The Emergence of Co-Infection of Visceral Leishmaniasis in an Iranian Child with Chronic Granulomatous Disease: A Case Report

Chronic granulomatous disease (CGD) described as an essential immunodeficiency problem of phagocytic cells resulting in a phagocyte dysfunction and inability to kill a spectrum of bacteria and fungi. Despite the fact that CGD patients are more susceptible to intracellular infections, visceral leishmaniasis has been reported rarely in these cases. Here, we report an uncommon case of visceral leishmaniasis in a child with CGD. An 8-yr old boy with CGD presented to the infectious disease ward, Children’s Medical Center, Tehran University of Medical Sciences, Iran after the onset of 20 days fever with chronic crusted ulcer approximately 3 cm × 3cm on the left upper limb and a small ulcer measuring 0.5 cm × 0.5 cm on the right knee with moderate secretion. Bone Marrow Aspiration (BMA) and Bone Marrow Biopsies (BMB) of fragmented samples were performed and polymorphic population of hematopoietic cells, Megakaryocytes and Leishman bodies were seen.
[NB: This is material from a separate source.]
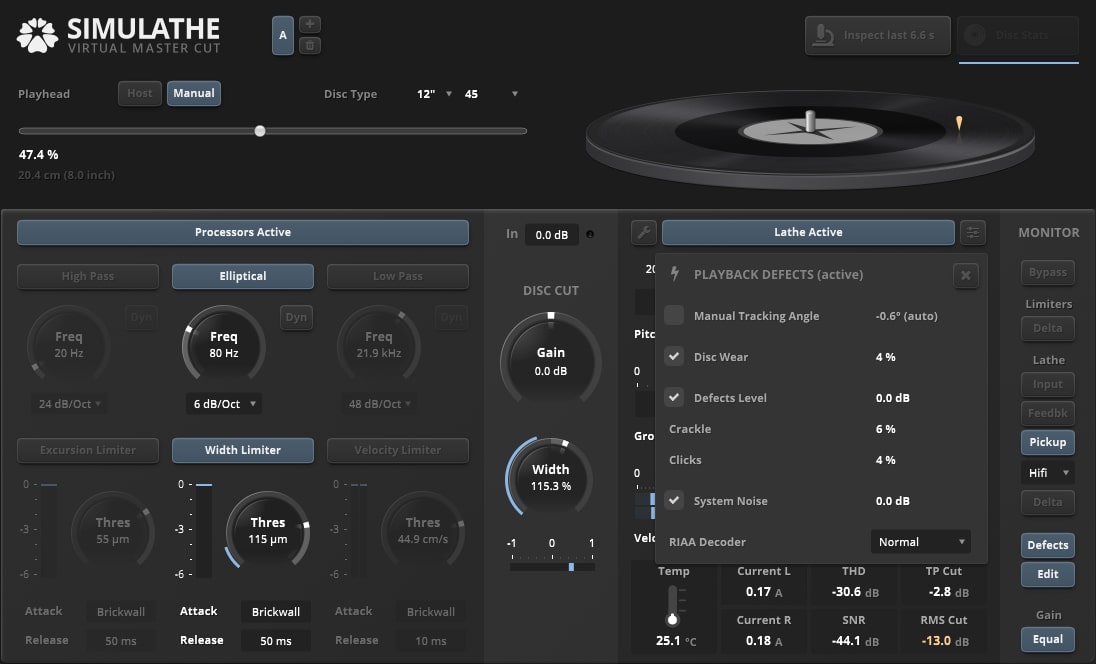Close the Playback Defects panel

coord(965,275)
The patient was treated with meglumine antimoniate (Glucantime(®)) 20 mg/kg for 28 days and after partial improvement patient discharged and continue the treatment at home. Amphotericin B lipid complex (Ambisome(®)) (3–5 mg/kg per dose once) was administered every 3–4 weeks for 18 months as secondary prophylaxis that was well tolerated and effective.